[Stored records]
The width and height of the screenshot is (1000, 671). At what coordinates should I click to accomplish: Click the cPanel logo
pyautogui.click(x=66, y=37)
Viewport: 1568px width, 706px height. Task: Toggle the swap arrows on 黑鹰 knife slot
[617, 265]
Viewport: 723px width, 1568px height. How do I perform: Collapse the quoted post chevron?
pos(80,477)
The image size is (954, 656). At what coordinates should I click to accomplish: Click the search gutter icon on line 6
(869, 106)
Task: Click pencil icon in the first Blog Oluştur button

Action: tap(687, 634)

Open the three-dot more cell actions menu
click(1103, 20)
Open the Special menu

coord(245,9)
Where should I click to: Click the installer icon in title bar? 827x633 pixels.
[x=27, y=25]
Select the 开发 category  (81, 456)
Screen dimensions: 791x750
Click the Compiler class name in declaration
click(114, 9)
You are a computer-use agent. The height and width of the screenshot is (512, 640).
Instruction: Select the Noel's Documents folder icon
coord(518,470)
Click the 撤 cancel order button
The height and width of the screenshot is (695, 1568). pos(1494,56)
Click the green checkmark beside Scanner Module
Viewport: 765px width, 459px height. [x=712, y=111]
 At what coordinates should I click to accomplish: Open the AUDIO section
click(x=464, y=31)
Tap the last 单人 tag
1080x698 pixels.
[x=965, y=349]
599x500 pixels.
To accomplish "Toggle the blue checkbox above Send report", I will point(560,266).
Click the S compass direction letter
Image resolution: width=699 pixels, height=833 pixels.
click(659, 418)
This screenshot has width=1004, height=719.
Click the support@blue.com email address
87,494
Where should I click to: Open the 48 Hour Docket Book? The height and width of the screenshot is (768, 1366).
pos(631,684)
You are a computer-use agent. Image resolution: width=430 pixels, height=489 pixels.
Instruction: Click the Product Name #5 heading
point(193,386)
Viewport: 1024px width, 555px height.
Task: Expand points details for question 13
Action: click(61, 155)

**Task to complete**
A word-for-word transcription of all the data is needed.

**Output**
The width and height of the screenshot is (1000, 671). At what coordinates should I click to accomplish: Click the cPanel logo
pyautogui.click(x=66, y=37)
Viewport: 1568px width, 706px height. Task: Toggle the swap arrows on 黑鹰 knife slot
[617, 265]
Viewport: 723px width, 1568px height. How do I perform: Collapse the quoted post chevron?
pos(80,477)
The image size is (954, 656). At what coordinates should I click to accomplish: Click the search gutter icon on line 6
(869, 106)
Task: Click pencil icon in the first Blog Oluştur button

Action: tap(687, 634)

Open the three-dot more cell actions menu
click(1103, 20)
Open the Special menu

coord(245,9)
Where should I click to: Click the installer icon in title bar? 827x633 pixels.
[x=27, y=25]
Select the 开发 category  (81, 456)
Screen dimensions: 791x750
Click the Compiler class name in declaration
click(114, 9)
You are a computer-use agent. The height and width of the screenshot is (512, 640).
Instruction: Select the Noel's Documents folder icon
coord(518,470)
Click the 撤 cancel order button
The height and width of the screenshot is (695, 1568). pos(1494,56)
Click the green checkmark beside Scanner Module
Viewport: 765px width, 459px height. [x=712, y=111]
 At what coordinates should I click to accomplish: Open the AUDIO section
click(x=464, y=31)
Tap the last 单人 tag
1080x698 pixels.
[x=965, y=349]
599x500 pixels.
To accomplish "Toggle the blue checkbox above Send report", I will point(560,266).
Click the S compass direction letter
Image resolution: width=699 pixels, height=833 pixels.
click(659, 418)
This screenshot has width=1004, height=719.
Click the support@blue.com email address
87,494
Where should I click to: Open the 48 Hour Docket Book? The height and width of the screenshot is (768, 1366).
pos(631,684)
You are a computer-use agent. Image resolution: width=430 pixels, height=489 pixels.
Instruction: Click the Product Name #5 heading
point(193,386)
Viewport: 1024px width, 555px height.
Task: Expand points details for question 13
Action: click(61, 155)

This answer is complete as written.